• [Work required]:
Every record is to be printed exactly as written; pictures are to be omitted.

• [Dataset entries]:

● ● ● ● ●

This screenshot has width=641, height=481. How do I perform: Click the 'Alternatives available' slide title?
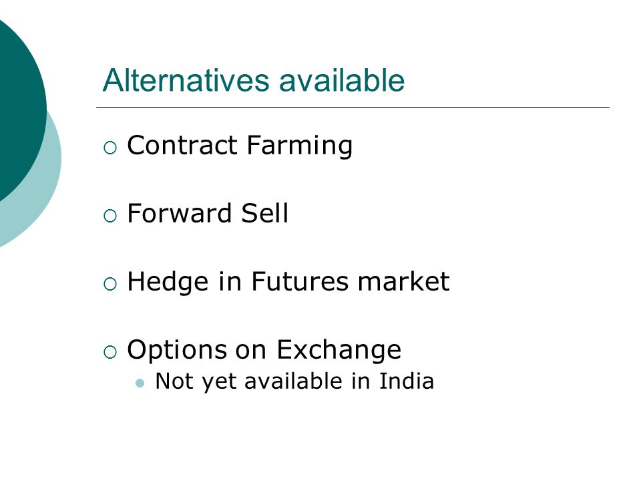tap(254, 80)
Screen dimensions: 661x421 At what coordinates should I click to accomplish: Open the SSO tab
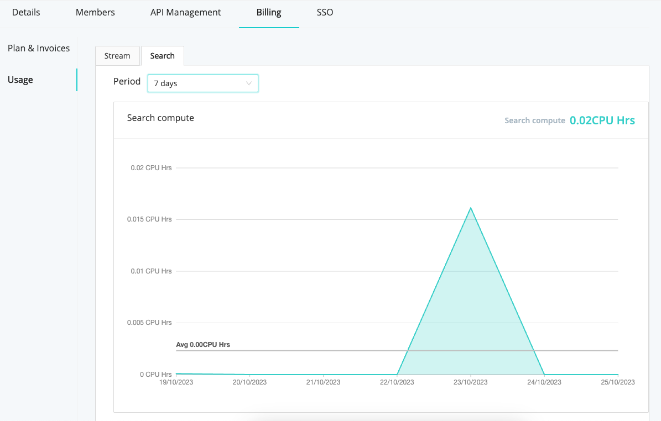tap(325, 12)
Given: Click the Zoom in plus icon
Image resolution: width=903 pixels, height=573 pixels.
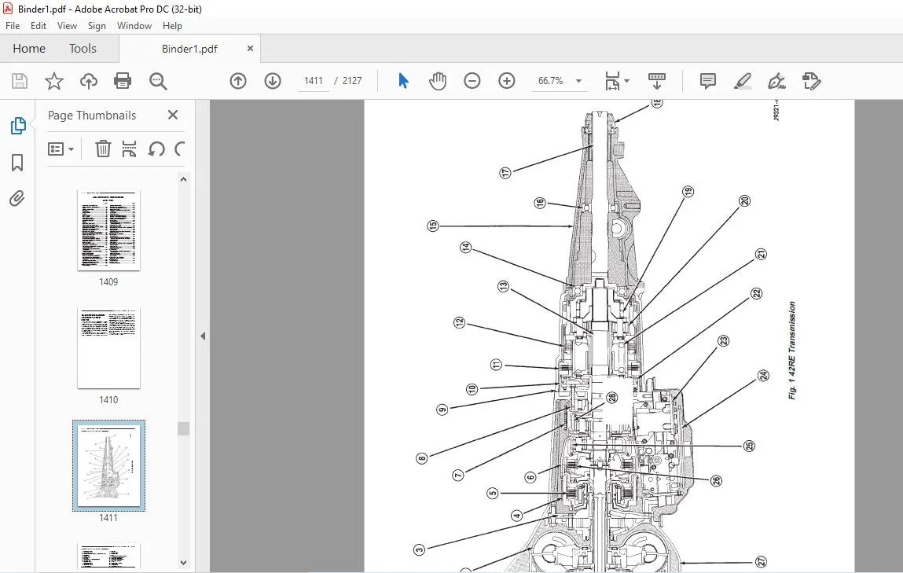Looking at the screenshot, I should click(507, 81).
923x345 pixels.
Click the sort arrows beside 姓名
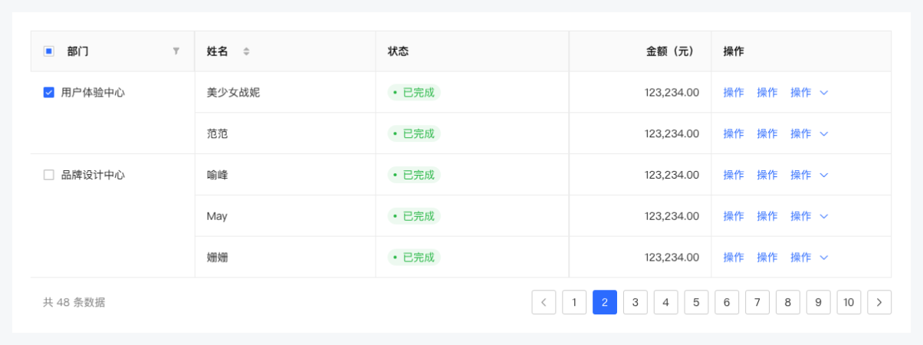click(246, 51)
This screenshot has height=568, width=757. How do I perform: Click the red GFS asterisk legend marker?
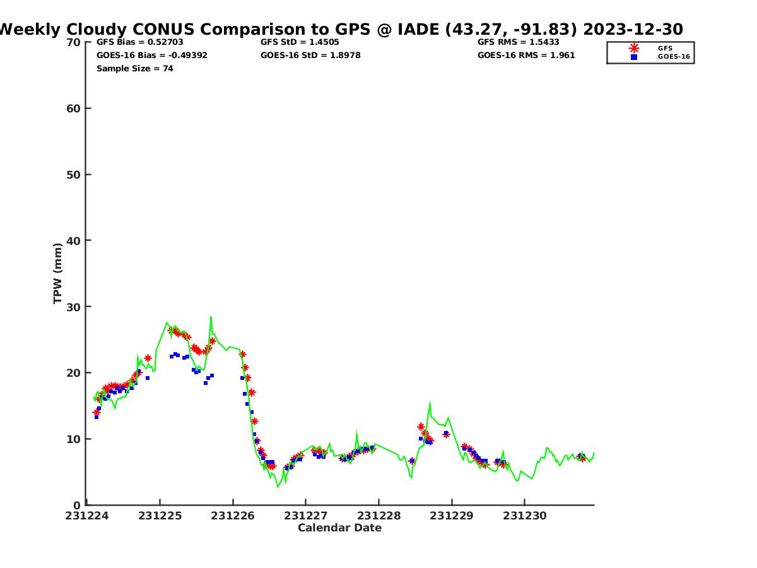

● ● ● ● ●

• [Your solution]:
This screenshot has width=641, height=481. How do I perform: Click the 'Alternatives available' slide title?
tap(254, 80)
Screen dimensions: 661x421 At what coordinates should I click to accomplish: Open the SSO tab
tap(325, 12)
Given: Click the Zoom in plus icon
Image resolution: width=903 pixels, height=573 pixels.
Looking at the screenshot, I should click(507, 81).
923x345 pixels.
Click the sort arrows beside 姓名
click(246, 51)
This screenshot has height=568, width=757. How do I perform: Click the red GFS asterisk legend marker?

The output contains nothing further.